Man spends lifetime using 38 different aliases
SAN DIEGO (AP) — For four decades, a Carlsbad man used fake resumes, degrees and identities to secure a wife, money and several jobs, including one as a fire chief and an accident investigator.
But Robert Fay Garcias secrets are finally out. He was sentenced Thursday in San Diego federal court to 18 months in prison and ordered to pay $56,900 in restitution for collecting Social Security benefits using three identities.
He obtained one alias by claiming he was homeless, even though he lived in a mobile home, officials said.
Throughout his life, 70-year-old Garcia has used at least 38 names, posed as a retired Marine colonel and a former prisoner of war in Korea, said Jim Rogers, a special agent with the Office of Inspector General for the Social Security Administration.

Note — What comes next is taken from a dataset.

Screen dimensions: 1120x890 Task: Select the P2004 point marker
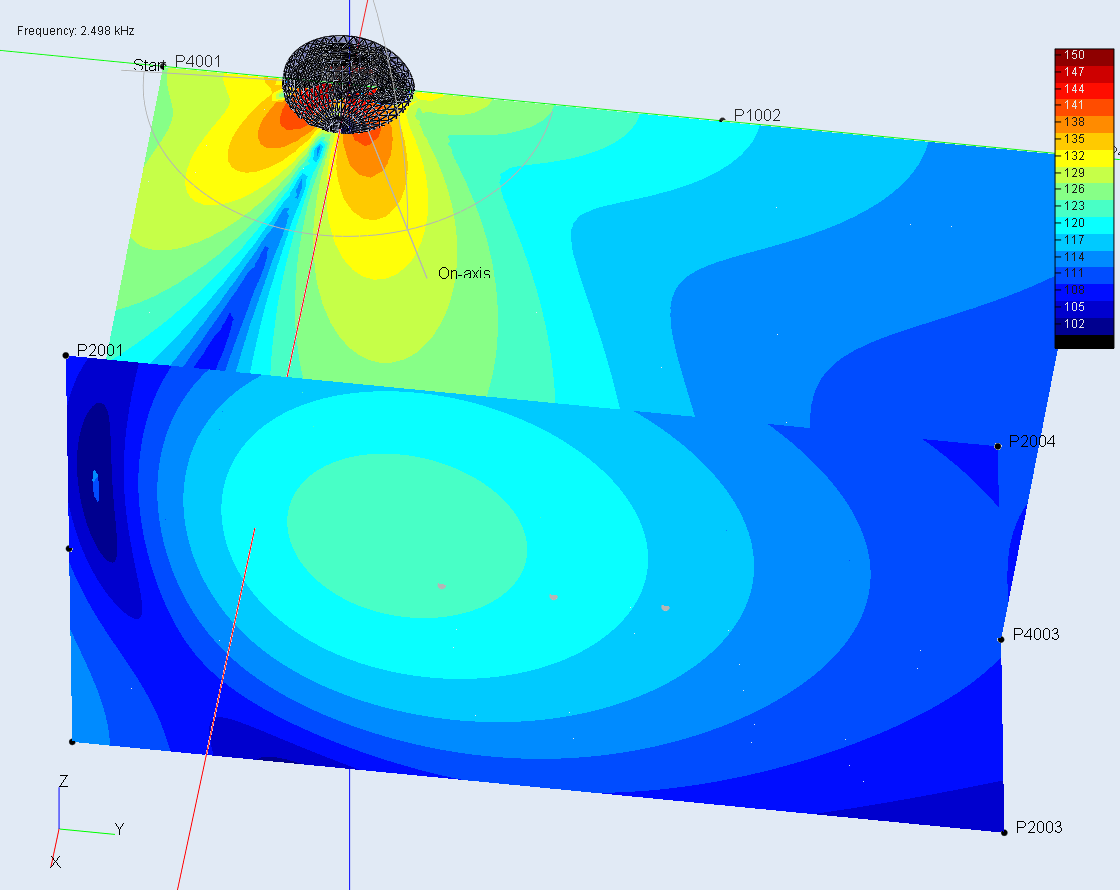tap(998, 446)
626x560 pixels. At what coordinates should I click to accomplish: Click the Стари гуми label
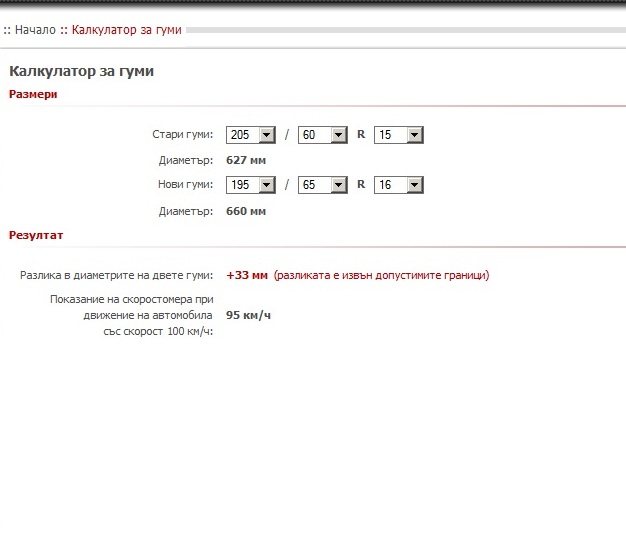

And those are the identities we know about, Rogers said. He was never really who he said he was.
Garcias first conviction involving an alias was in 1958 for forgery. In the 1960s and 1970s, he was in and out of prison on various charges including auto theft, prison escape and aggravated assault. In 1980, he was arrested for using counterfeit military documents, however, he did not appear in court for sentencing.
Garcia has used fake identities to secure many jobs, including security chief at a Laguna Hills hospital, a fire chief in Coachella, a fire captain in Del Mar and a senior accident investigator for the Orange County.
Garcias latest downfall came last year, when his probation officer wondered why the ex-convicts car had license plates issued to veterans who had received combat awards, said Assistant U.S. Attorney Michael Wheat, the prosecutor in the case.
Garcia, who has been married several times, even duped his latest wife, who believed she had married a war hero.